My brain also prioritized the mental skills that my family needed the most. Over and over again, my mind calculated logistics—how many minutes until the next feed, which supplies to put in JJ’s school backpack, the exact time we should leave the house in order to make it to a medical appointment. I found I also needed the ability to troubleshoot medical mysteries. For instance, why was JJ vomiting for weeks on end? What was making her scream at the same time every day? Why wouldn’t she stop shifting uncomfortably in her chair? These mysteries ruined everyone’s quality of life and so I harnessed my brainpower to solve them. I called specialist after specialist. I tried out different types of medications and tracked their side effects. I noticed every tiny change in JJ’s body language, demeanor, routines, and sounds. I applied the scientific method multiple times until I found a solution. (Add a new reflux med to stop the vomiting. Change her feed from formula to home blend to stop her screaming from gas pain. Massage her hips and legs to relieve uncomfortable muscle tension.)

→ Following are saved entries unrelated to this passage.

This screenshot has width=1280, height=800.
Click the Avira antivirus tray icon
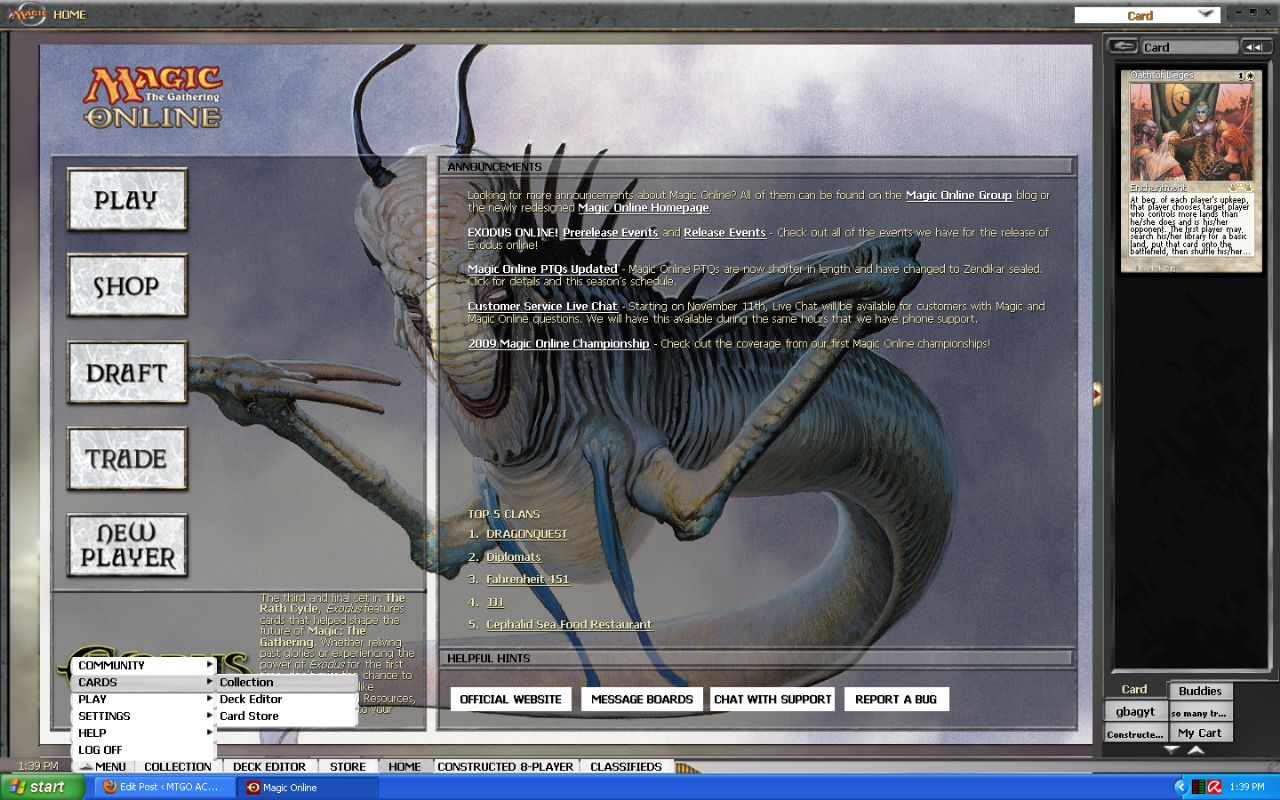coord(1215,787)
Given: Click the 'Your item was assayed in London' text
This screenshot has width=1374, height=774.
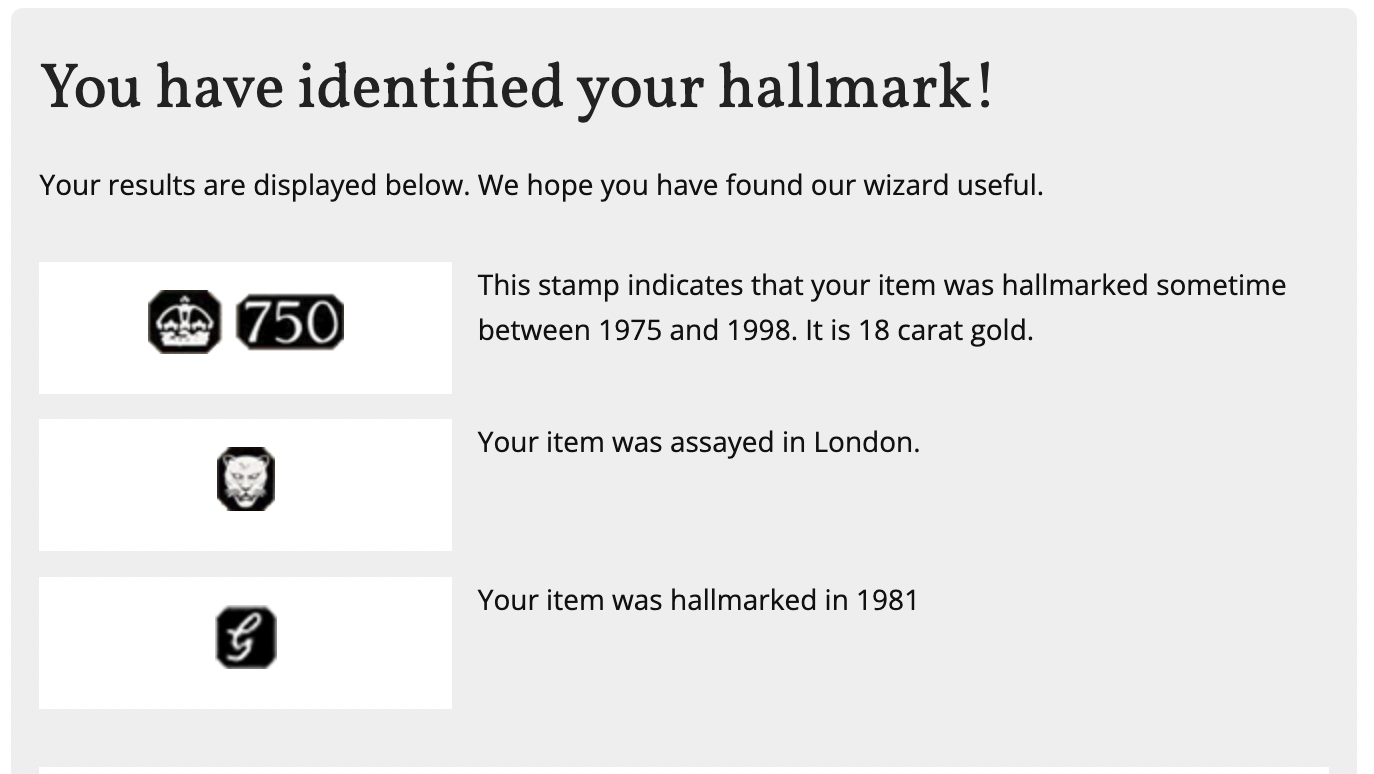Looking at the screenshot, I should pos(698,442).
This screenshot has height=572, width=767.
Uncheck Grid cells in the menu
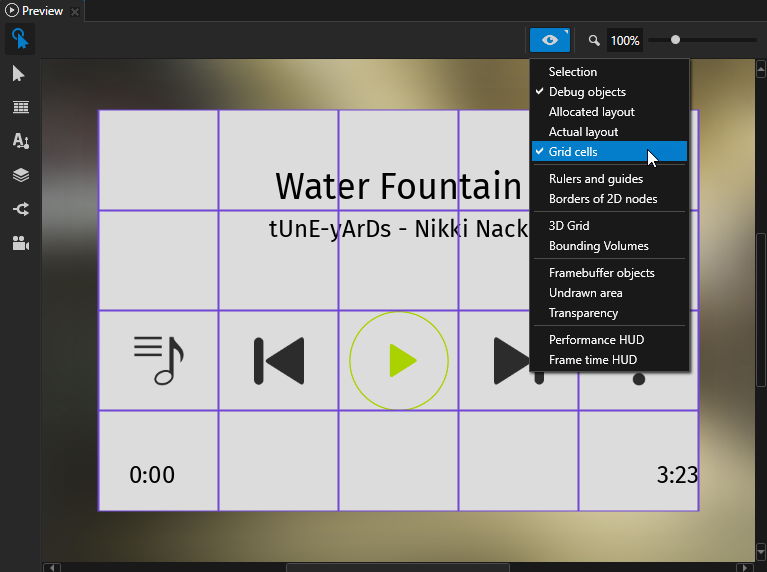(573, 152)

Parents like me have a lot going on in our brains. There are many reasons why the circuitry we start this journey with is not the circuitry we end up with. Clearly, the need to calculate logistics and problem solve are a part of the equation. But there are many other explanations for the massive shift. Thanks to the toxic mixture of sleep deprivation, chronic stress, hypervigilance, and traumatic medical experiences, many of us struggle with anxiety, depression, and/or PTSD. These things never make for smooth neural functioning. And to top it all off, we also have constant drains on our attention and feel intense pressure to multitask. While we are caring for our children and completing our chores and admin tasks, we are bombarded on a daily (if not hourly) basis by messages and requests from our children’s schools, therapists, nurses, doctors, insurance companies, pharmacies, and case managers.
Of course, medical parents don’t have a monopoly on stress and brain fog. Parents of typical children have their own sources of stress and multiple details to juggle. It’s just that medical parents often have more of these sources and more of these details. The stakes for our children are also quite high—at times, literally life and death. The biggest difference, however, is that parents of typical children know that this stressful, hectic period of their life is likely temporary. At some point in the future their children will be able to function on their own. Medical parents have no such guarantee. Instead, many of us know that we are in this for the long, long haul. We (and our poor brains) will bear a heavy mental burden for years, often with no end in sight. Or if there is an end, it’s not one we want to think about.
So, the next time a parent like me stumbles over a word or forgets a name, extend a little grace. Our minds are probably a jumble of to do lists, looming worries, and medical mysteries we need to solve. But we’re not complete messes. Ask us to troubleshoot a problem, draft an insurance appeal, calculate travel logistics, or organize a binder full of medical documents, and we’ll do a bang-up job.
Just don’t ask us what we had for dinner last night because we have absolutely no idea.